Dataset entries
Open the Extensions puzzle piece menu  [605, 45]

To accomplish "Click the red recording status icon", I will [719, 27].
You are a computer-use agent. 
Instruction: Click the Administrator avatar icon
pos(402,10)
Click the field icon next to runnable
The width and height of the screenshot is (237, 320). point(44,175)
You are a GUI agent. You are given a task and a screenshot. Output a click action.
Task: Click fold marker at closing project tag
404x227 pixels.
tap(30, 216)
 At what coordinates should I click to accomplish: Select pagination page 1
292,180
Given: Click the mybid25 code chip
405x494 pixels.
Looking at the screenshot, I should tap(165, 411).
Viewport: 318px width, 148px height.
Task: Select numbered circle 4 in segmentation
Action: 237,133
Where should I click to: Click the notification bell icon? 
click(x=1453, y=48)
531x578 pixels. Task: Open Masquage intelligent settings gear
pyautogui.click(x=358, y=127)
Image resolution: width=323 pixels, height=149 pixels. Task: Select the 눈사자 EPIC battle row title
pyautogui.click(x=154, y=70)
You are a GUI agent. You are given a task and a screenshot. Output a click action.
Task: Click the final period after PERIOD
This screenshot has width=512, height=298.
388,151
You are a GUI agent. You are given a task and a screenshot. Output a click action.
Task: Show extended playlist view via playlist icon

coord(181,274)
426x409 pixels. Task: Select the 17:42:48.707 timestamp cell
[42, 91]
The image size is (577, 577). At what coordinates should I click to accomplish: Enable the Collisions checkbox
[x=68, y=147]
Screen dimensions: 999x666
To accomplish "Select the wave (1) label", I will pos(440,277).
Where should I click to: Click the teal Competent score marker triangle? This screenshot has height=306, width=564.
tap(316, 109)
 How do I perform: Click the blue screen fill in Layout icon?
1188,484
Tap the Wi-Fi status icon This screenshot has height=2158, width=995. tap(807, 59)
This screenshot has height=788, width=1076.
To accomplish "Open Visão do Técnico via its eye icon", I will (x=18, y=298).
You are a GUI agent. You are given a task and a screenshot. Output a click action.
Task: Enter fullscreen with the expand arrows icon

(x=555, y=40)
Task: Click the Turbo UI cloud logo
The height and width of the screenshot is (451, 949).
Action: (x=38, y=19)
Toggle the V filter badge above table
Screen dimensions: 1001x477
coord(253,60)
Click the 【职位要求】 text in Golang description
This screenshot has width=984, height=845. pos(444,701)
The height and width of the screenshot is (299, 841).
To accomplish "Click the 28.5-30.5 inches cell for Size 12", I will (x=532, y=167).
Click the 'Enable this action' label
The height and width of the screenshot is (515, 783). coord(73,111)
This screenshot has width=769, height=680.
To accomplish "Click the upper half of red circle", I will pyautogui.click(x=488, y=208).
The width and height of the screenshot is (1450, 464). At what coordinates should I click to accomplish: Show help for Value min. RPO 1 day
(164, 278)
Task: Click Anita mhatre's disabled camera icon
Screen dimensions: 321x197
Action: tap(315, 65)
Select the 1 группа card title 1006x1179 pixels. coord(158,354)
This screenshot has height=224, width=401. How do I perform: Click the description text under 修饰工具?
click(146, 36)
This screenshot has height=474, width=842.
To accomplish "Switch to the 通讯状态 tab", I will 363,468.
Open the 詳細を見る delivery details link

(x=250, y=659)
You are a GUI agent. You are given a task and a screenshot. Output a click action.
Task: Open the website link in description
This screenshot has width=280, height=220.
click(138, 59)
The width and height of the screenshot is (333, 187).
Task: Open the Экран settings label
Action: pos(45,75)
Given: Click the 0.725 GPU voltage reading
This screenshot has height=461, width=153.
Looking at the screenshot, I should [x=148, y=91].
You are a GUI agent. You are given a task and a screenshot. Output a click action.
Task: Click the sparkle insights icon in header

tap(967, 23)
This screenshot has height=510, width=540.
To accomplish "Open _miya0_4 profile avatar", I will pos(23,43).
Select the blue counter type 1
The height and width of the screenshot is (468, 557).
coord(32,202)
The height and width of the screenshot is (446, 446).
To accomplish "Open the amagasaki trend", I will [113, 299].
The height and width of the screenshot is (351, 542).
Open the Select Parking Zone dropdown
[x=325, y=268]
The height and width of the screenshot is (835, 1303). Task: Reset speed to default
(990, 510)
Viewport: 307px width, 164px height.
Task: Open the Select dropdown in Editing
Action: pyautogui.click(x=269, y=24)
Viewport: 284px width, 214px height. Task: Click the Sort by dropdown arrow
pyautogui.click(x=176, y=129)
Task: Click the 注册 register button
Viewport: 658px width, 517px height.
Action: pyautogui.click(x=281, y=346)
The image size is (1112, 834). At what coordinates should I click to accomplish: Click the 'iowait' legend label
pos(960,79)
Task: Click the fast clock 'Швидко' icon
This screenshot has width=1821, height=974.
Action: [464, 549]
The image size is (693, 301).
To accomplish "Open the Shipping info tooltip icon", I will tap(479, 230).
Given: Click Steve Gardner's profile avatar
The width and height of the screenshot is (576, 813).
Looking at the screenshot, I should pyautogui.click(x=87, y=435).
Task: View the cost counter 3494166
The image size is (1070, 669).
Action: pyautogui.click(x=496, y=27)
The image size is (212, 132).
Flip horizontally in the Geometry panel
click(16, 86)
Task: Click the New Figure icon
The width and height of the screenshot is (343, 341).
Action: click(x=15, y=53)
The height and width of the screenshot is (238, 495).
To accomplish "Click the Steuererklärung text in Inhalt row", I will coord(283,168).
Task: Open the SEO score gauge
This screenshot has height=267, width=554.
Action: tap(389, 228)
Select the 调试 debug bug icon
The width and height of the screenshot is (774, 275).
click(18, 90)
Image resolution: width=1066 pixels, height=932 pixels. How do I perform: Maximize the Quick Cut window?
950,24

What you should do: Keep to the lines from the one containing "The height and width of the screenshot is (238, 495)." to the end of the entries above, and retype them exactly.

Result of this task:
The height and width of the screenshot is (238, 495).
To accomplish "Click the Steuererklärung text in Inhalt row", I will coord(283,168).
Task: Open the SEO score gauge
This screenshot has height=267, width=554.
Action: tap(389, 228)
Select the 调试 debug bug icon
The width and height of the screenshot is (774, 275).
click(18, 90)
Image resolution: width=1066 pixels, height=932 pixels. How do I perform: Maximize the Quick Cut window?
950,24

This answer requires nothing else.